Records from a collection
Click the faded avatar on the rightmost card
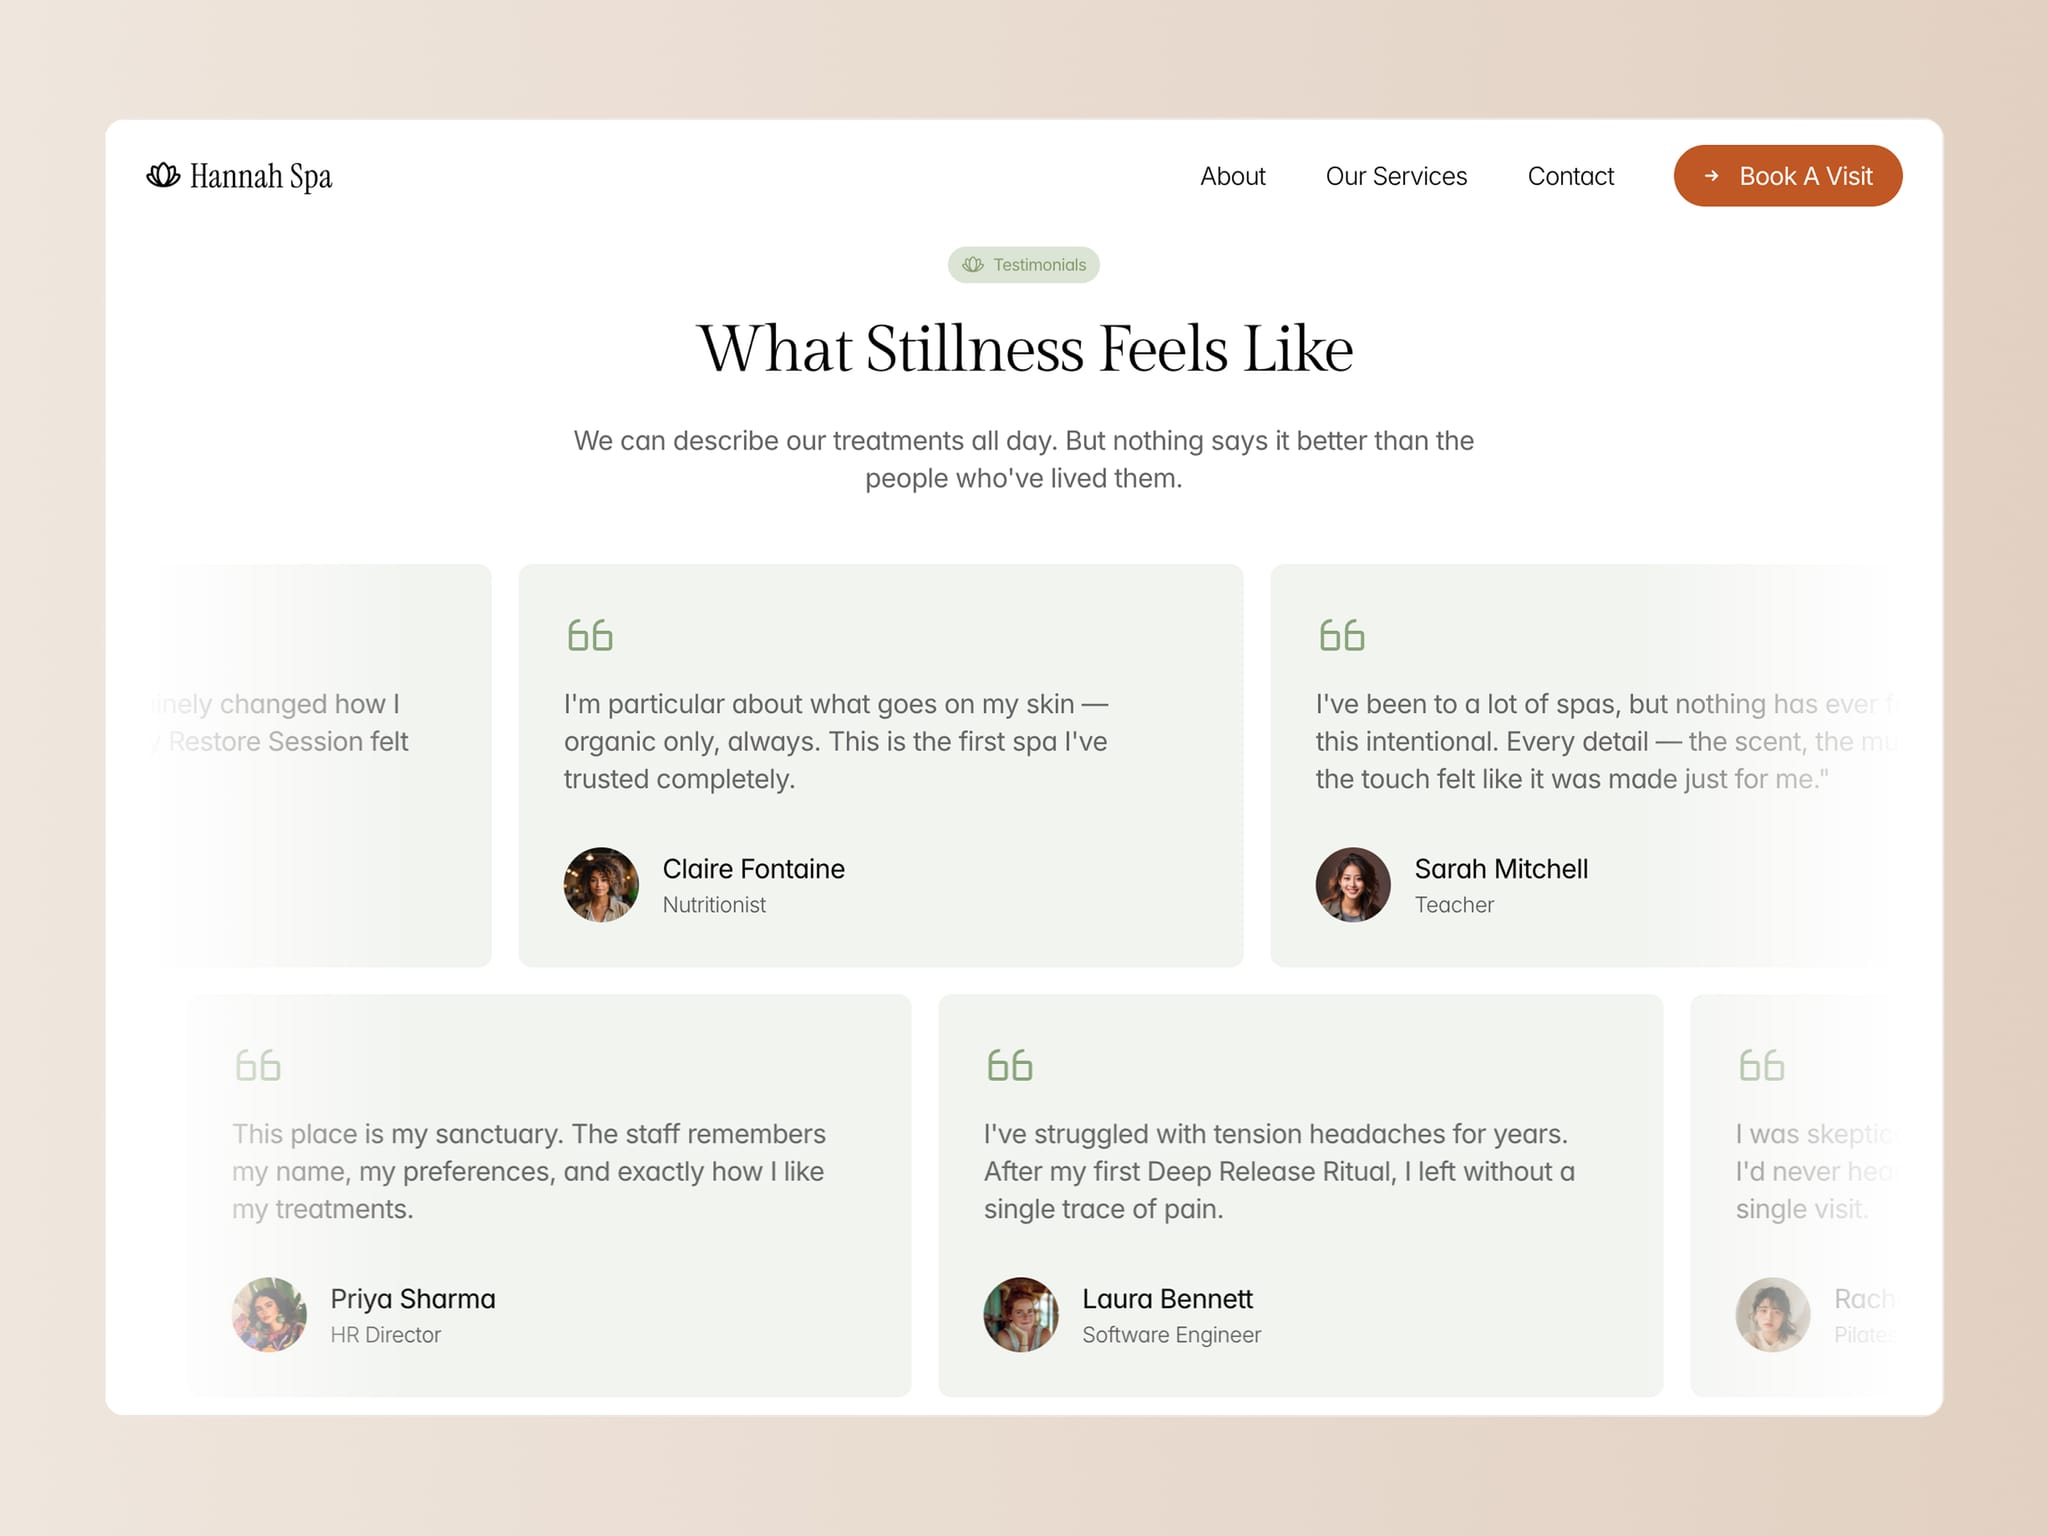 (x=1773, y=1315)
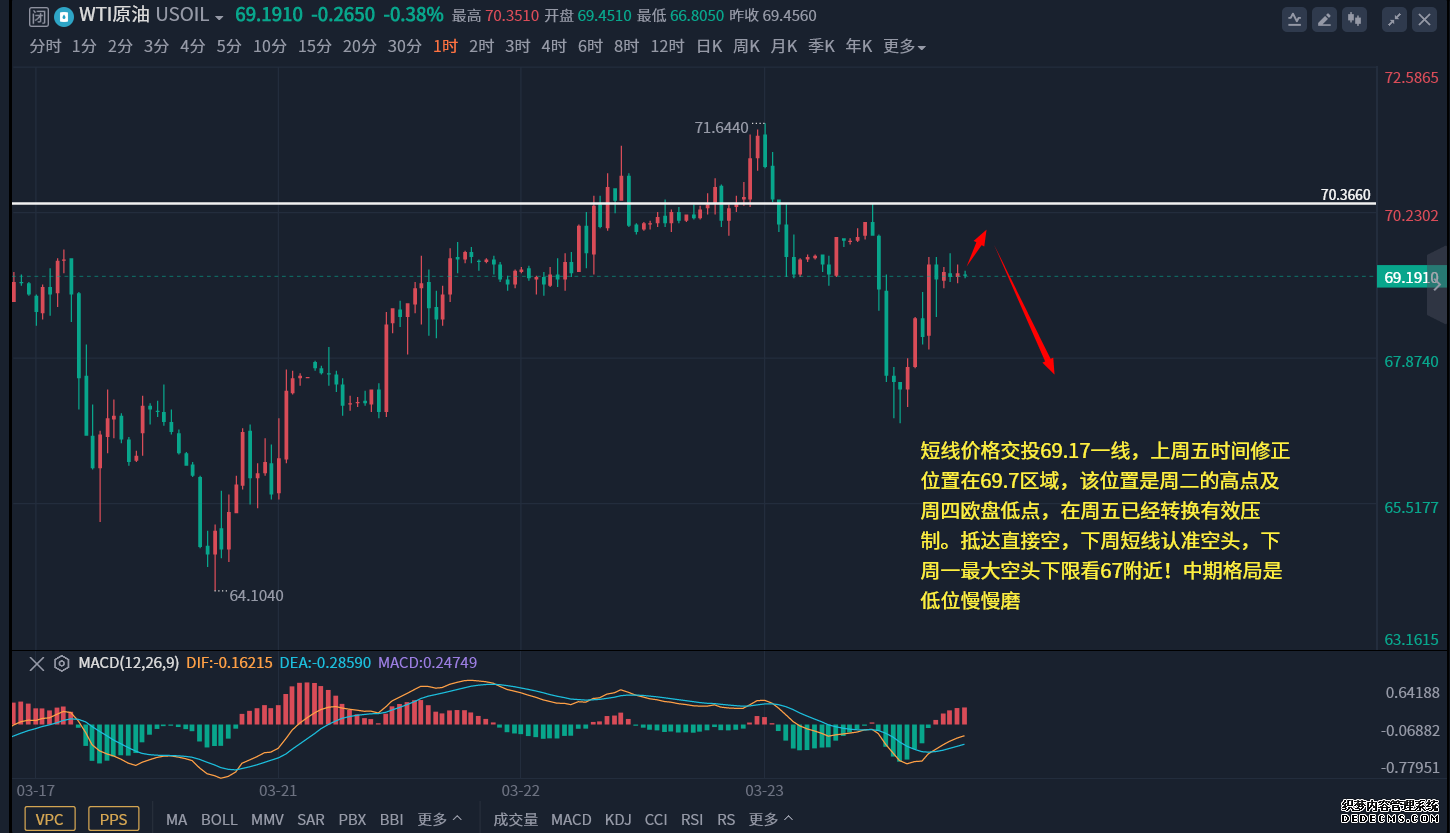
Task: Click the shrink/exit fullscreen arrows icon
Action: click(x=1393, y=18)
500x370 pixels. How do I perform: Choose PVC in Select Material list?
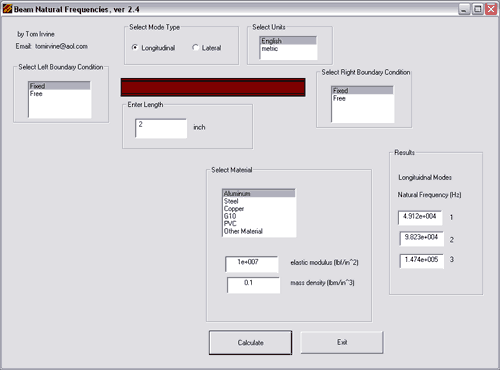click(x=259, y=223)
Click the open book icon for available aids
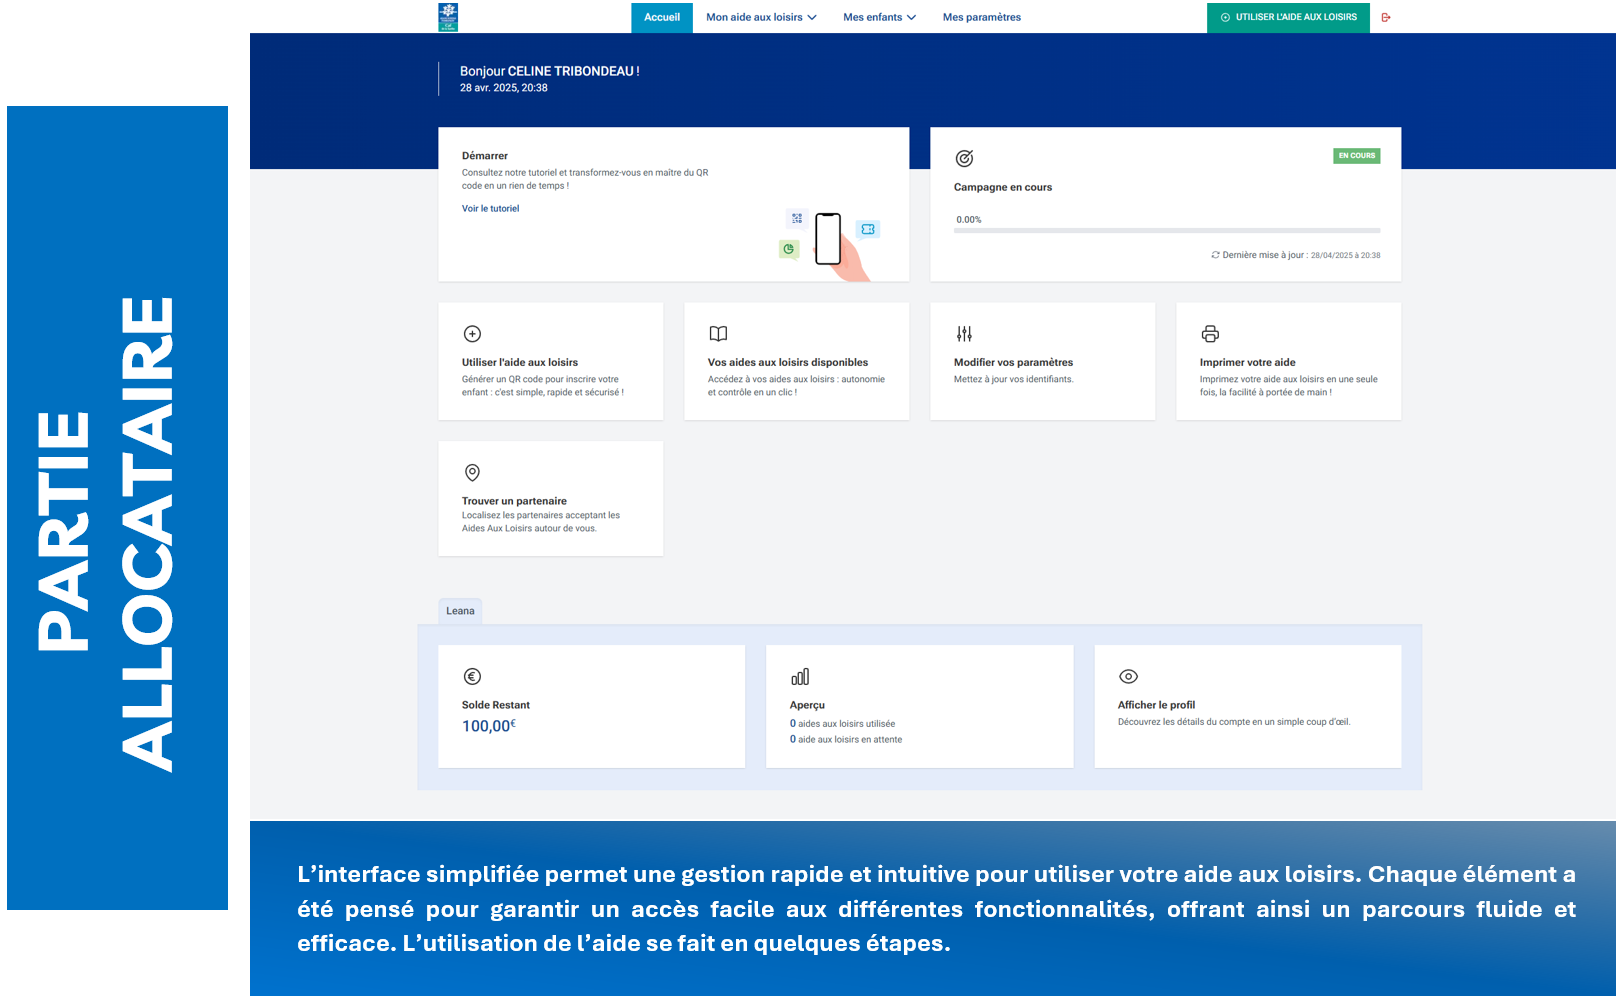 pyautogui.click(x=718, y=334)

DESCRIPTION OF THE TASK – The entries above need to be printed again exactly; please exclude all pictures.

RESULT BELOW –
Click the faded avatar on the rightmost card
 (x=1773, y=1315)
Task: Click the shrink/exit fullscreen arrows icon
Action: click(x=1393, y=18)
500x370 pixels. How do I perform: Choose PVC in Select Material list?
click(x=259, y=223)
Click the open book icon for available aids
 pyautogui.click(x=718, y=334)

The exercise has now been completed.